» Work order: From the listing below, copy out every line where the word "will" appears.
•••
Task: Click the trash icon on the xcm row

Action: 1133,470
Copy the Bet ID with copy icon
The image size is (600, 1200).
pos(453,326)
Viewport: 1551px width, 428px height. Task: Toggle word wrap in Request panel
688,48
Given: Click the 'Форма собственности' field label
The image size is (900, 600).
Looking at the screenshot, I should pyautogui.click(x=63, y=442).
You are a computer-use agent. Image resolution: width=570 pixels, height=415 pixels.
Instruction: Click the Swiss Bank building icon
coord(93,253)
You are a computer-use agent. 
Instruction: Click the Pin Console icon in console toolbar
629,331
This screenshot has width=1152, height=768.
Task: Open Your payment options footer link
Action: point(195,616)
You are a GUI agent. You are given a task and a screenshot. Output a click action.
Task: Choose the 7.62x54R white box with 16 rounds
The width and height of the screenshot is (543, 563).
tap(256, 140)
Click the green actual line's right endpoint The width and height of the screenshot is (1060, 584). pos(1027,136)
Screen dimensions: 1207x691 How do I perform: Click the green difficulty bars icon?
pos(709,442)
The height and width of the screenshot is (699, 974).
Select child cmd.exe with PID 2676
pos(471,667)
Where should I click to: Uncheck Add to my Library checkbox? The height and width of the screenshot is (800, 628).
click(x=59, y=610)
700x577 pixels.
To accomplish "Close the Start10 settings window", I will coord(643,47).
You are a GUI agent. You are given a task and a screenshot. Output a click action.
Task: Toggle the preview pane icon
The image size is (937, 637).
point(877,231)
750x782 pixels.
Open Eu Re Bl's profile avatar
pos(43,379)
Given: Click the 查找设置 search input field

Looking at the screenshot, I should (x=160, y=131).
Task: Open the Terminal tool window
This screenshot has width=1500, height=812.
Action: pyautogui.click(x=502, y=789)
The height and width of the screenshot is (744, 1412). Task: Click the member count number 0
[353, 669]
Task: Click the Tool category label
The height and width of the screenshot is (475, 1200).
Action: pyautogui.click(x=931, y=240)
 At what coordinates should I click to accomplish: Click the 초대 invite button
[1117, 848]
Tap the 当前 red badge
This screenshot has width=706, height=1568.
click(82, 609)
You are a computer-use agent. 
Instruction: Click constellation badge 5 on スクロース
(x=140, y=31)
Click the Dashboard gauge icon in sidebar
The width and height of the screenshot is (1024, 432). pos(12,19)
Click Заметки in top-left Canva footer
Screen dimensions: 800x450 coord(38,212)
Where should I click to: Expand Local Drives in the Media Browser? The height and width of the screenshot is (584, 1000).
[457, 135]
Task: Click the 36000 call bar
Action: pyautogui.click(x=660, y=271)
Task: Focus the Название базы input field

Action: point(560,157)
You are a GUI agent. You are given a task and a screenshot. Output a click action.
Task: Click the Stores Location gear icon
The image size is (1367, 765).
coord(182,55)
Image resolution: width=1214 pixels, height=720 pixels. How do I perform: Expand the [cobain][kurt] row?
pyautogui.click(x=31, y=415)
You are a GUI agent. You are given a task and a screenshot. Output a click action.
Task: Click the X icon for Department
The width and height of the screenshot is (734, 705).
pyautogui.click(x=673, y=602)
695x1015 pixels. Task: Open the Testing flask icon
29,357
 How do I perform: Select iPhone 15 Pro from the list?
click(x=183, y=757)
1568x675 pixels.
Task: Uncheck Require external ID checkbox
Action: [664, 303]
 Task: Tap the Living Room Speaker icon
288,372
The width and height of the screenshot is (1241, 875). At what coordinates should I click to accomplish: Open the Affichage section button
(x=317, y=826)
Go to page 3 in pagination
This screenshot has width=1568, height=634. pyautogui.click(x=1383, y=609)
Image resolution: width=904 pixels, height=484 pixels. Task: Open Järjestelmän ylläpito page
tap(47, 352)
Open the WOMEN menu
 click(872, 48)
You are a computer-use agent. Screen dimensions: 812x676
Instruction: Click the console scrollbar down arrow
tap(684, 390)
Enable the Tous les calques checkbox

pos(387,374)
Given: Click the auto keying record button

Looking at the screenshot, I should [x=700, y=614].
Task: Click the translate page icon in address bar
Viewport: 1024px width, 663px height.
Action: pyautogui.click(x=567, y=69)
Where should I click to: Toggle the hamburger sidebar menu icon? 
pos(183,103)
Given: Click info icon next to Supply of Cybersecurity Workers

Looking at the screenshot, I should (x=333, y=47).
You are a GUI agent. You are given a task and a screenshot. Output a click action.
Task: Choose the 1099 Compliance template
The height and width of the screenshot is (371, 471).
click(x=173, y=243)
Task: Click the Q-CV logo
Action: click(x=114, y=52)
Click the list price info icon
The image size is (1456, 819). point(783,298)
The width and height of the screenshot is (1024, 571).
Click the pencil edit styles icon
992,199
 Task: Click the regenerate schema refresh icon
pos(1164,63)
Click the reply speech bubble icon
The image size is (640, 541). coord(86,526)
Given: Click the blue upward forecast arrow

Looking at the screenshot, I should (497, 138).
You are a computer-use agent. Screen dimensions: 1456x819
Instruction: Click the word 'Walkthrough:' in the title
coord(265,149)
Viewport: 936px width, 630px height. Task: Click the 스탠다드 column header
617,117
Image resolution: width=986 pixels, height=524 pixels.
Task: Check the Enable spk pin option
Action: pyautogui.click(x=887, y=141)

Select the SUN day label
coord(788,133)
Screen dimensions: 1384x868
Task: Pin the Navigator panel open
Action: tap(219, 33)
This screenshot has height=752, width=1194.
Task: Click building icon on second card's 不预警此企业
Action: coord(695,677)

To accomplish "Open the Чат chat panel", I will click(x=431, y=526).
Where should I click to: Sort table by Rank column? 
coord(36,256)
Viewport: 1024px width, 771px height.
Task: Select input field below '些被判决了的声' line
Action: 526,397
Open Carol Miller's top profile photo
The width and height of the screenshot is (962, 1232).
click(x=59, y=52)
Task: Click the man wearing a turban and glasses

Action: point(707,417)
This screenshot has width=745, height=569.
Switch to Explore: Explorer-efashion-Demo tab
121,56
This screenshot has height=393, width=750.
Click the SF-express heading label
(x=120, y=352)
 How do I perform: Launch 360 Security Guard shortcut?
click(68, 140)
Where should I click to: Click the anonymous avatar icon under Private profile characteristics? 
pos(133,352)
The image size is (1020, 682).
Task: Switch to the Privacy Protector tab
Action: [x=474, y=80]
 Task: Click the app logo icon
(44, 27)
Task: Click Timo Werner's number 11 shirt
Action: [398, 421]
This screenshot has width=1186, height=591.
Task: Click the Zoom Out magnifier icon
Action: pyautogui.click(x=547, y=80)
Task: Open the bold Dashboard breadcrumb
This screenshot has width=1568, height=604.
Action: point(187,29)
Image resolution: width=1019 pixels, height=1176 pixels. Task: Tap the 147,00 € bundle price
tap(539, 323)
•••
» Finished exercise:
To accomplish "Close the Start10 settings window", I will coord(643,47).
To accomplish "Open the Чат chat panel", I will click(x=431, y=526).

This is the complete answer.